For instance, understandably, in 2020, DIY was at its peak, with increases in searches for “DIY facemasks”, “DIY decking” and “DIY garden ideas”. For those who had recognised the trend early on, they had the chance to shift their offerings and marketing in accordance, in turn really reaping the rewards.
So, paying attention to data certainly does pay off. And thanks to smarter and more sophisticated ways of collecting data online, such as cookies, and through AI and machine learning technologies, the value and use of such information is only likely to increase.
The future, therefore, looks bright. But even with all this potential at our fingertips, there are a number of issues businesses may face if their approach relies entirely on a data and insight-driven approach. Just like disregarding its power and potential can be damaging, so can using it as the sole basis upon which important decisions are based.
While the value of data for understanding the market and consumer patterns is undeniable, its value is only as rich as the quality of data being inputted. So, if businesses are collecting and analysing their data on their own activity, and then using this to draw meaningful insight, there should be strong focus on the data gathering phase, with attention given to what needs to be collected, why it should be collected, how it will be collected, and whether in fact this is an accurate representation of what it is you are trying to monitor or measure.
Human error can become an issue when this is done by individuals or teams who do not completely understand the numbers and patterns they are seeing. There is also an obstacle presented when there are various channels and platforms which are generating leads or sales for the business. In this case, any omission can skew results and provide an inaccurate picture. So, when used in decision making, there is the possibility of ineffective and unsuccessful changes.
But while data gathering becomes more and more autonomous, the possibility of human error is lessened. Although, this may add fuel to the next issue.
Drawing a line
The benefits of data and insights are clear, particularly as the tasks of collection and analysis become less of a burden for businesses and their people thanks to automation and AI advancements. But due to how effortless data collection and analysis is becoming, we can only expect more businesses to be doing it, meaning its ability to offer each individual company something unique is also being lessened.
So, businesses need to look elsewhere for their edge. And interestingly, this is where a line should be drawn and human judgement should be used in order to set them apart from the competition and differentiate from what everyone else is doing.
It makes perfect sense when you think about it. Your business is unique for a number of reasons, but mainly because of the brand, its values, reputation and perceptions of the services you are upheld by. And it’s usually these aspects that encourage consumers to choose your business rather than a competitor.
But often, these intangible aspects are much more difficult to measure and monitor through data collection and analysis, especially in the autonomous, number-driven format that many platforms utilise.
Here then, there is a great case for businesses to use their own judgements, expertise and experiences to determine what works well and what does not. For instance, you can begin to determine consumer perceptions towards a change in your product or services, which quantitative data may not be able to pick up until much later when sales figures begin to rise or fall.

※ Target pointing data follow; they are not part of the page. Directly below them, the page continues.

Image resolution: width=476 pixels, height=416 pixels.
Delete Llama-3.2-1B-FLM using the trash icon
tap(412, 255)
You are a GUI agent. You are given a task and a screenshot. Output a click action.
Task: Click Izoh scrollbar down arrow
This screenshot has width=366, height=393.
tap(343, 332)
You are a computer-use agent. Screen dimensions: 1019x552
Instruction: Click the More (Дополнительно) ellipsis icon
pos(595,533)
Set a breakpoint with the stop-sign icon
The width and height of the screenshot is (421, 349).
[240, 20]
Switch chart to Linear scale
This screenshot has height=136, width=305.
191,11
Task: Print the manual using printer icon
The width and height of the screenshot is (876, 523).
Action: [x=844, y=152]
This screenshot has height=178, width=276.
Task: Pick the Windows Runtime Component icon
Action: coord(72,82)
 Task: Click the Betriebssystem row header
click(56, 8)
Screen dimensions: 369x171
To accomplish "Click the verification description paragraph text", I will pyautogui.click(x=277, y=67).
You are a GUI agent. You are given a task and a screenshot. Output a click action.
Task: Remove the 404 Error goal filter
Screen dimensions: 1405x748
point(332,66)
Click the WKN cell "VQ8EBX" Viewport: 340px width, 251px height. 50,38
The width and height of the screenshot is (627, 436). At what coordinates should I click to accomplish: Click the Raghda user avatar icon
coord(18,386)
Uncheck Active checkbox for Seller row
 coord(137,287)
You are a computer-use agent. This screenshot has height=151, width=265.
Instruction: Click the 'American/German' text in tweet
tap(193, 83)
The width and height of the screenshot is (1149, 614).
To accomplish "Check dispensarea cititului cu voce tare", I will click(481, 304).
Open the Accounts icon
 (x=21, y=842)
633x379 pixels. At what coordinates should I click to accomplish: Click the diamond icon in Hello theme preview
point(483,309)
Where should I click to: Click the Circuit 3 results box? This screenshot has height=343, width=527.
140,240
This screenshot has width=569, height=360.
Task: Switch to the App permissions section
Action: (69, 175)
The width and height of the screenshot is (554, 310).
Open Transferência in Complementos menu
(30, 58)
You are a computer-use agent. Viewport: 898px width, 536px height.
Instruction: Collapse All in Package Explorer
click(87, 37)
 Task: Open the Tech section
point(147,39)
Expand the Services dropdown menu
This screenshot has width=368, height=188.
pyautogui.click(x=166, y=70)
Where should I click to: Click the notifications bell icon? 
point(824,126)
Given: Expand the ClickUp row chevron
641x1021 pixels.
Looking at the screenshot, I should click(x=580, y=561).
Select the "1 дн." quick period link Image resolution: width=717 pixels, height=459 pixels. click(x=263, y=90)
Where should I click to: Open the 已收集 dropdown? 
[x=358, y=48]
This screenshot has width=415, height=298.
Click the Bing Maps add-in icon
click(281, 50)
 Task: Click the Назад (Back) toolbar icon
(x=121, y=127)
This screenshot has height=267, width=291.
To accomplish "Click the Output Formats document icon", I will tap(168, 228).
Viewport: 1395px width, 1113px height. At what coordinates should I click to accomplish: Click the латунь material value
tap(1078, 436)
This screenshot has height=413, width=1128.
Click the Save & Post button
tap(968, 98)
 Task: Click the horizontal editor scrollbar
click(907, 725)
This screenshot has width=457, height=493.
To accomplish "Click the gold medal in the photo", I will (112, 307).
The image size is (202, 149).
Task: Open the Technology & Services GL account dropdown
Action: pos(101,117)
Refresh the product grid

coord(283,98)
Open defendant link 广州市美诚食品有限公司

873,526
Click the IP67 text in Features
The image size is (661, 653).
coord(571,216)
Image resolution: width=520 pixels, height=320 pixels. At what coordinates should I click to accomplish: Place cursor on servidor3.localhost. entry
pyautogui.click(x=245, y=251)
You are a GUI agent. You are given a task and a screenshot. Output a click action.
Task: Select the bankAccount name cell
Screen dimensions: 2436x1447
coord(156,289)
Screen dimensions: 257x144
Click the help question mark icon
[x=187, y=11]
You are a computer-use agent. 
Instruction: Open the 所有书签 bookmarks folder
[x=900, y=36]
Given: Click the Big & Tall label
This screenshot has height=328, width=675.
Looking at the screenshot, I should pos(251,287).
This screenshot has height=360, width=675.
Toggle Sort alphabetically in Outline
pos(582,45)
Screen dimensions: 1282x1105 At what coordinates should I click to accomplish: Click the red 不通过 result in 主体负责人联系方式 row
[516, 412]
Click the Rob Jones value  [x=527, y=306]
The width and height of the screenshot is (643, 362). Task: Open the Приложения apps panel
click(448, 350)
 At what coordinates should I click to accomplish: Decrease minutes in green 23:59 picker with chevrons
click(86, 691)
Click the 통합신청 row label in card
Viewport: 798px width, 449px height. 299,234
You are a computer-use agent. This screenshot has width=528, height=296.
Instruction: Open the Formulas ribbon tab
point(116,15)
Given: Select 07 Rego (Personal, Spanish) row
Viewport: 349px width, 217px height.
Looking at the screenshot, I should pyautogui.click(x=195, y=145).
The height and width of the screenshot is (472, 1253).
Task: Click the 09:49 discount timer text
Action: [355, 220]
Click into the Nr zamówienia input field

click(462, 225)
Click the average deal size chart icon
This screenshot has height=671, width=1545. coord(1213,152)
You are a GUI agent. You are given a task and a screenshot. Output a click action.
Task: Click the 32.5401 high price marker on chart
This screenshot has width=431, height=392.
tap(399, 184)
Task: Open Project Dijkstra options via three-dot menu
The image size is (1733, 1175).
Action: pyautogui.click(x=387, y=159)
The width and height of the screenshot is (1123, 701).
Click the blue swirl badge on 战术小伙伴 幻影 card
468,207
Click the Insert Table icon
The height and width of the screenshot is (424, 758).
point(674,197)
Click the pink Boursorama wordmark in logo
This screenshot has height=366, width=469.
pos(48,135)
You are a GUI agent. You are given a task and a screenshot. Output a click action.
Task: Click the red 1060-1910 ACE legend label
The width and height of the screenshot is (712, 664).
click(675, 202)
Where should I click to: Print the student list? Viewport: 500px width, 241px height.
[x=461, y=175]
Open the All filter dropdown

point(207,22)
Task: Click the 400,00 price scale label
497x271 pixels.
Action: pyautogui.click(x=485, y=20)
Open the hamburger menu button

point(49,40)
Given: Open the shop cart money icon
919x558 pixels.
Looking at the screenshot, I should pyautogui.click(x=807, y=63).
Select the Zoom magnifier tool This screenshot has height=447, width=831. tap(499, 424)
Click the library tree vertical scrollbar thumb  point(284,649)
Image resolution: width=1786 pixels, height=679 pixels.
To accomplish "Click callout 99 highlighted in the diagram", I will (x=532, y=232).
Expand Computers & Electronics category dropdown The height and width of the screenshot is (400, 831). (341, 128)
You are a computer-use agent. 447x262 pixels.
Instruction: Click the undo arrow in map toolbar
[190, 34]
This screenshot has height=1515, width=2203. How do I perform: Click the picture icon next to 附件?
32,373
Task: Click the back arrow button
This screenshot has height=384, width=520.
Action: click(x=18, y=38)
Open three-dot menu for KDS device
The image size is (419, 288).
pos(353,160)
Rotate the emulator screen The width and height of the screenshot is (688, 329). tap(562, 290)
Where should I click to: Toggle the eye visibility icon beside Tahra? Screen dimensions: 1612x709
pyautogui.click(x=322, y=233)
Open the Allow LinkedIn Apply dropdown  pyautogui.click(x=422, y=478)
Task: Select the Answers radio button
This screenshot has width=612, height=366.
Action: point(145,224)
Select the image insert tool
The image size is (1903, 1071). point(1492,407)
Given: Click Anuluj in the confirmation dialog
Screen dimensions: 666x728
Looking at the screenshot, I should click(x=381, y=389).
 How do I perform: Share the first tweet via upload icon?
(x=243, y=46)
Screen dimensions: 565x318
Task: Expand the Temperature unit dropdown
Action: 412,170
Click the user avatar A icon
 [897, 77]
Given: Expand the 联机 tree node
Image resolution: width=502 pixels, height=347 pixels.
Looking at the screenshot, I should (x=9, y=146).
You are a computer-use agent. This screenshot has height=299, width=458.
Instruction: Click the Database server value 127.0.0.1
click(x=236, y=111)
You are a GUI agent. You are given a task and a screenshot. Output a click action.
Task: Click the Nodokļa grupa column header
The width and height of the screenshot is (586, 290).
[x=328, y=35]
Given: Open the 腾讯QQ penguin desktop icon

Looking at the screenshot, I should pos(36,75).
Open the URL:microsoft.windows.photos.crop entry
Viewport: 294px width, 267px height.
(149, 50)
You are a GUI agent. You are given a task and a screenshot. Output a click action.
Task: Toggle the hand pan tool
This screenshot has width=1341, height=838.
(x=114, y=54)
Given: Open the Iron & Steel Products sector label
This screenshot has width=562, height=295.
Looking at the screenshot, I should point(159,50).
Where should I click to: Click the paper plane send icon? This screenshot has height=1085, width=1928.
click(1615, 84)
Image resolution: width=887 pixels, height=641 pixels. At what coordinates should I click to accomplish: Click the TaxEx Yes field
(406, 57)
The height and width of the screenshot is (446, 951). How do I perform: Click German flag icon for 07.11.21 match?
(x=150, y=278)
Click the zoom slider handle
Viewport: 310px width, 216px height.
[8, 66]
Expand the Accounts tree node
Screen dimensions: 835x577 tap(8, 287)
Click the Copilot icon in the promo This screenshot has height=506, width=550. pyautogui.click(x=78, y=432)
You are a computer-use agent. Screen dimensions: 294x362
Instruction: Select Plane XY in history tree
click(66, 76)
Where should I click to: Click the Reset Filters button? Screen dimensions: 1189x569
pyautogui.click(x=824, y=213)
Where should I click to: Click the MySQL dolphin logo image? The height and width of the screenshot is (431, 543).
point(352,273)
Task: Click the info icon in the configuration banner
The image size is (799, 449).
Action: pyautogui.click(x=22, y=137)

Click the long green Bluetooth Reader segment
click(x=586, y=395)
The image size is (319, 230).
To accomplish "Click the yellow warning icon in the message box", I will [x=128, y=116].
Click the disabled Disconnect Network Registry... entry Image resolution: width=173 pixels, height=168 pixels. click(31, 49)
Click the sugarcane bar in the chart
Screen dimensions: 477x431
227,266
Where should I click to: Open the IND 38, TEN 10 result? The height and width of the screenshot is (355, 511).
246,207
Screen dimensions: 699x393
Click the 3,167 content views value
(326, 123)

And while the data will eventually pick it up, it might not necessarily be able to help you decide on what an appropriate alternative solution may be, should the latter occur.
Human judgement, however, can listen to and understand qualitative feedback and consumer sentiments which can often provide much more meaningful insights for businesses to base their decisions on.
So, when it comes to competitor analysis, using insights generated from figure-based data sets and performance metrics is key to ensuring you are doing the same as the competition.
But if you are looking to get ahead, you may want to consider taking a human approach too.